20. The apparatus according to any one of claims 1 to 3, further comprising a trace circuit configured to output trace data indicating trace waypoints in the series of instructions, wherein the processing circuit is configured to generate the signature including the trace data.

21. The apparatus according to claim 20, further comprising an instruction cache, wherein the processing circuit is configured to generate the signature, which includes information indicating an instruction stored in the instruction cache scheduled for operation between the tracewaypoints.

22. The aforementioned signature is The hash of the data item, information indicating the memory region used by the series of program instructions, Information indicating the performance characteristics of the processing circuit during the execution of the series of instructions, The apparatus according to any one of claims 1 to 3, comprising at least one of the following.

23. The apparatus according to any one of claims 1 to 3, wherein the verification circuit generates information indicating the lack of a match between the signature and the predetermined policy in response to the lack of a match.

24. A method for operating a device equipped with a processing circuit, wherein the method is Using the processing circuit, execute a series of program instructions to process a data item, indicate the executed instructions within the series of program instructions, and generate a signature indicating the data item.
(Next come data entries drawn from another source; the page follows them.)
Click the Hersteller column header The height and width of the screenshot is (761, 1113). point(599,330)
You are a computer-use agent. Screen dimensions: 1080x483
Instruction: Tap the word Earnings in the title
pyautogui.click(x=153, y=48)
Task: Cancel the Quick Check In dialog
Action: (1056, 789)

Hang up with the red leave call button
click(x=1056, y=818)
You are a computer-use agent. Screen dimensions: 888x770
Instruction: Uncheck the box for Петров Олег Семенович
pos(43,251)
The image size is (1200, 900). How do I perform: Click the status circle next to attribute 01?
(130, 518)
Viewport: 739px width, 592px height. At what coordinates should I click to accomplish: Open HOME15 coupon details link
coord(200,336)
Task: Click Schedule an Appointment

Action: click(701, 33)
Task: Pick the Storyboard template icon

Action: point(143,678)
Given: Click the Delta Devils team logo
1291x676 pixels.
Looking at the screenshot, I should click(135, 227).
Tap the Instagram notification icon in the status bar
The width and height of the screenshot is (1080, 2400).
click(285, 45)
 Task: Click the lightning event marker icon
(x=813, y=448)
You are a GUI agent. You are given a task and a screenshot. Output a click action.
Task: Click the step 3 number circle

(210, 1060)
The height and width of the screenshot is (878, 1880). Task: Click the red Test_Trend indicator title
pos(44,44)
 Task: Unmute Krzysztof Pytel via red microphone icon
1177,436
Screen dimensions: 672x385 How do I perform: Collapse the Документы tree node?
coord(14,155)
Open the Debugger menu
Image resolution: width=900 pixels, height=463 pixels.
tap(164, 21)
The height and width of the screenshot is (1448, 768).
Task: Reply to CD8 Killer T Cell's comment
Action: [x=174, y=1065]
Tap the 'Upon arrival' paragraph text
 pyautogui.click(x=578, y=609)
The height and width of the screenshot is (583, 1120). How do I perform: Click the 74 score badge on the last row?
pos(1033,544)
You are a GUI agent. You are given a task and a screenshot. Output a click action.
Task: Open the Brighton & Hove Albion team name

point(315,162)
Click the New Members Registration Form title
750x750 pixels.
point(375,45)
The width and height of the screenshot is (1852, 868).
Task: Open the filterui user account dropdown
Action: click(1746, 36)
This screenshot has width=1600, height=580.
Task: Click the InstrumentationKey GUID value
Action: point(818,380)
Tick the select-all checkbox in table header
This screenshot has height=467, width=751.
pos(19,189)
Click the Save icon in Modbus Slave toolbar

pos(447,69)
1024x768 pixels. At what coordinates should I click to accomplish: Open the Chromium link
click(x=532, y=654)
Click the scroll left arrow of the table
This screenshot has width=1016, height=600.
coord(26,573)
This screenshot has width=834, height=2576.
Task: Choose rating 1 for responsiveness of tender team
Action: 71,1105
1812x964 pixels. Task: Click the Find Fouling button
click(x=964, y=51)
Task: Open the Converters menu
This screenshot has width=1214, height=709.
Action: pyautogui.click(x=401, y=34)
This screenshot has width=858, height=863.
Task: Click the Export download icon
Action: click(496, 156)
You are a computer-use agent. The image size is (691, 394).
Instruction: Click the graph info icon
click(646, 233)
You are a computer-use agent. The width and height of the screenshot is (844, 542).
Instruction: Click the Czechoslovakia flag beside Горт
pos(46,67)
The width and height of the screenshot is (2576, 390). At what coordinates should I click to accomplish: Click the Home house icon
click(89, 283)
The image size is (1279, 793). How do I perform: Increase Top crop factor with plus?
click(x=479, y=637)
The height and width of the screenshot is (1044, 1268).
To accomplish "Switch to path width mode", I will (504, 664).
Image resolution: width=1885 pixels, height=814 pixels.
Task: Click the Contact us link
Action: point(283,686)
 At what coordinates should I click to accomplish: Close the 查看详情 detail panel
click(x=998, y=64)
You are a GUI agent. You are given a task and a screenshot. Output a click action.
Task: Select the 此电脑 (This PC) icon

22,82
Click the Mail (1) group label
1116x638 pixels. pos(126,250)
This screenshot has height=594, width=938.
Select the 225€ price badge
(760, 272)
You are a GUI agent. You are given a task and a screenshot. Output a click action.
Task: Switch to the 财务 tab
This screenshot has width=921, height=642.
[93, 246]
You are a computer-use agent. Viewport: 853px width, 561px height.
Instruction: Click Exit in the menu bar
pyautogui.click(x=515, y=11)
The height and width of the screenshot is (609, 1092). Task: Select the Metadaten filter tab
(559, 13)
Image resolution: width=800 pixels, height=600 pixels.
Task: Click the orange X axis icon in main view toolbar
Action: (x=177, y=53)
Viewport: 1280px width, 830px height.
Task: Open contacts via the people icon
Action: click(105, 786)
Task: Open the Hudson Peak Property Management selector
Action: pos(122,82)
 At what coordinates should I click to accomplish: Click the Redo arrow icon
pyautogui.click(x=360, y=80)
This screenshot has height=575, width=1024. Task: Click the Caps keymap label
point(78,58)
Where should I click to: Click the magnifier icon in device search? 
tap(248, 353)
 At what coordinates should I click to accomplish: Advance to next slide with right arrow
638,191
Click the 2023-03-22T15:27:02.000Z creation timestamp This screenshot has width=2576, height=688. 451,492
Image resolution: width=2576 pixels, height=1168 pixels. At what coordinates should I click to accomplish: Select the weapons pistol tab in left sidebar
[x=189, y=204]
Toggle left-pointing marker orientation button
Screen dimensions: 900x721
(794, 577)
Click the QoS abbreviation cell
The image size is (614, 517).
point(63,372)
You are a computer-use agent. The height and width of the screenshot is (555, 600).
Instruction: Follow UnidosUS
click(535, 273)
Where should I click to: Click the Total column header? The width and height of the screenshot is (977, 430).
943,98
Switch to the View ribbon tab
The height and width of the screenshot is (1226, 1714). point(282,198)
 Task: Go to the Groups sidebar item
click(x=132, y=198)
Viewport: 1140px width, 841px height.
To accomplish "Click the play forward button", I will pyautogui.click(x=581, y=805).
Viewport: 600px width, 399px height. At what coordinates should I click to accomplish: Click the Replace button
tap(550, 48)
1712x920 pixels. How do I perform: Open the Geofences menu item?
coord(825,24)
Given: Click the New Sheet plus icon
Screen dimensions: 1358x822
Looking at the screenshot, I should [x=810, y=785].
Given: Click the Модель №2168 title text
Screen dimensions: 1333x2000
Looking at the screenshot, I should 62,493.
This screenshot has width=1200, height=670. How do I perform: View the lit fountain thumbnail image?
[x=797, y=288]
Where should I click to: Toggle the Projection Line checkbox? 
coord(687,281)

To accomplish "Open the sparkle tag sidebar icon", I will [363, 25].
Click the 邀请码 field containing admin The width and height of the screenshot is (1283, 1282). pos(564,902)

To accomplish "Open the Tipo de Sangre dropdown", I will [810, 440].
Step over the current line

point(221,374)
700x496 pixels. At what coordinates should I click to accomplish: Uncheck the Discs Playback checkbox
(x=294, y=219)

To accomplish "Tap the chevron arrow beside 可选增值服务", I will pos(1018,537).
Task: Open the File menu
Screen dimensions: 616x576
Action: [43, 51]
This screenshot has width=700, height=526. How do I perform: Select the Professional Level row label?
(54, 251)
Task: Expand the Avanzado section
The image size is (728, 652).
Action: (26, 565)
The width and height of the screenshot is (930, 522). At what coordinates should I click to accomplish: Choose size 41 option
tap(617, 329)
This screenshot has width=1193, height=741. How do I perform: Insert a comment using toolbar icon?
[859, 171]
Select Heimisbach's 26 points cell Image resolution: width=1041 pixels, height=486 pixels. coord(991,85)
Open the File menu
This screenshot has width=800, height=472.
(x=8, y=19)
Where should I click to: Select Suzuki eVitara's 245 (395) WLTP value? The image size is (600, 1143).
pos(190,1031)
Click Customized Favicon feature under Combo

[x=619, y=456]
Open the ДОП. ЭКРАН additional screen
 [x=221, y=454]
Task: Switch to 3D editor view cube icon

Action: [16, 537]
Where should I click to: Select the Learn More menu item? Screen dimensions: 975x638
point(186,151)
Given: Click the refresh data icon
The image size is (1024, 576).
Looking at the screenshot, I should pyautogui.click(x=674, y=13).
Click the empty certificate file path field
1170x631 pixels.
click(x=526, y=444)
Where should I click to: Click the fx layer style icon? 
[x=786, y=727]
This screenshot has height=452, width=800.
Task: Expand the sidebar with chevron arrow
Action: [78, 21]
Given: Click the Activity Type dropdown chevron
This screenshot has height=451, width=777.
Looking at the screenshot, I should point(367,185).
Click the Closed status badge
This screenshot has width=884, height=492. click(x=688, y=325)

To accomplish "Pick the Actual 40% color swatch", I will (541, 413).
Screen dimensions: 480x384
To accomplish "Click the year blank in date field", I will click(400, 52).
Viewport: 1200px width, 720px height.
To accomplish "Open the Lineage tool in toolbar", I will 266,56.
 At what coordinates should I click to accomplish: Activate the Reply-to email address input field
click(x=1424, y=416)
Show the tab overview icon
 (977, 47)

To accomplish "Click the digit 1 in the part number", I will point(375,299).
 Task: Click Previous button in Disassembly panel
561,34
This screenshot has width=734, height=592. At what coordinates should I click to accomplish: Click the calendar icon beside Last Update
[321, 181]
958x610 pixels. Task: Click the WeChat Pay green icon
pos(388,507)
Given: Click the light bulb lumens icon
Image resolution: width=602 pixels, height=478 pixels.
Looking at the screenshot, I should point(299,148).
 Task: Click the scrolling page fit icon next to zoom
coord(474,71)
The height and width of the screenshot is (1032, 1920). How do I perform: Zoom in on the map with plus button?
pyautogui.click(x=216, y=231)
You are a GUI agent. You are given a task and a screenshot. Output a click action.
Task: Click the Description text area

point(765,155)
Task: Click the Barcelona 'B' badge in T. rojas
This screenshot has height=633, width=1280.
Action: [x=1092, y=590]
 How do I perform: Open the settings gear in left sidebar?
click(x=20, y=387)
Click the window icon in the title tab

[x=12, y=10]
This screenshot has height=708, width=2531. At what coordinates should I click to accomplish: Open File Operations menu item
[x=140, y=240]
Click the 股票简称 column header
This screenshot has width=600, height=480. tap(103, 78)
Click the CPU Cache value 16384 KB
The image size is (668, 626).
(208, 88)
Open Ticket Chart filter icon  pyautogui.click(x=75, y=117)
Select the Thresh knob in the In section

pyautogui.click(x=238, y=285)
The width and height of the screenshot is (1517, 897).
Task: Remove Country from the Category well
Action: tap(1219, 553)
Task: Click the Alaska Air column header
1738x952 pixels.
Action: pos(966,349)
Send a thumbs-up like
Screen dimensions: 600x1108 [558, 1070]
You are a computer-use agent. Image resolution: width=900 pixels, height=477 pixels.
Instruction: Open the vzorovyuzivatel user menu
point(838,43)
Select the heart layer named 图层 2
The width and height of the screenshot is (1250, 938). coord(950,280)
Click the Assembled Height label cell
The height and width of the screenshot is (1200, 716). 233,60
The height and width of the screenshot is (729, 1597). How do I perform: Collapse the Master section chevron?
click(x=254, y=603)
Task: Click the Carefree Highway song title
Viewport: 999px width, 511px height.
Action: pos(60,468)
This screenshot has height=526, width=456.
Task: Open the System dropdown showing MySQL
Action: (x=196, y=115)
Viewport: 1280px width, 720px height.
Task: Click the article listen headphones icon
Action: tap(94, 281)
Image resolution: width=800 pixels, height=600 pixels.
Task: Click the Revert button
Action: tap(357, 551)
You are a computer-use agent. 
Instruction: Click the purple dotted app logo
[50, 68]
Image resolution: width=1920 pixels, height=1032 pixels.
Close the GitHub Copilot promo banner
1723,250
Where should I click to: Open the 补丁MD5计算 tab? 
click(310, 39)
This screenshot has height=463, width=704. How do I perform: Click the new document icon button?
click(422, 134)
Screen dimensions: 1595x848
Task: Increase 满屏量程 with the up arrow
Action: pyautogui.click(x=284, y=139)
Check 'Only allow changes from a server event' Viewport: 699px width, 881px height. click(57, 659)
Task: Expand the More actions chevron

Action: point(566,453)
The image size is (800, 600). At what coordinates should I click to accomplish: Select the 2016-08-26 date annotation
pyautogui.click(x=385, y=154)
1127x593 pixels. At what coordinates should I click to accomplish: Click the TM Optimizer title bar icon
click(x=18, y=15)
To verify that the processing circuit has processed the data item using the series of program instructions, a verification procedure is performed which includes evaluating the signature against a predetermined policy and generating confirmation information indicating the match in response to a match between the signature and the predetermined policy. Methods that include...

25. A computer program that causes a host data processing device to perform processing in order to provide an instruction execution environment, Processing program logic configured to execute a series of program instructions to process a data item, wherein the processing program logic is configured to indicate the executed instructions within the series of program instructions and to generate a signature indicating the data item, Verification program logic is configured to perform a verification procedure that includes evaluating the signature against a predetermined policy and generating confirmation information indicating the match in response to a match between the signature and the predetermined policy, in order to verify that the processing program logic has processed the data item using the set of program instructions. A computer program that includes the following features.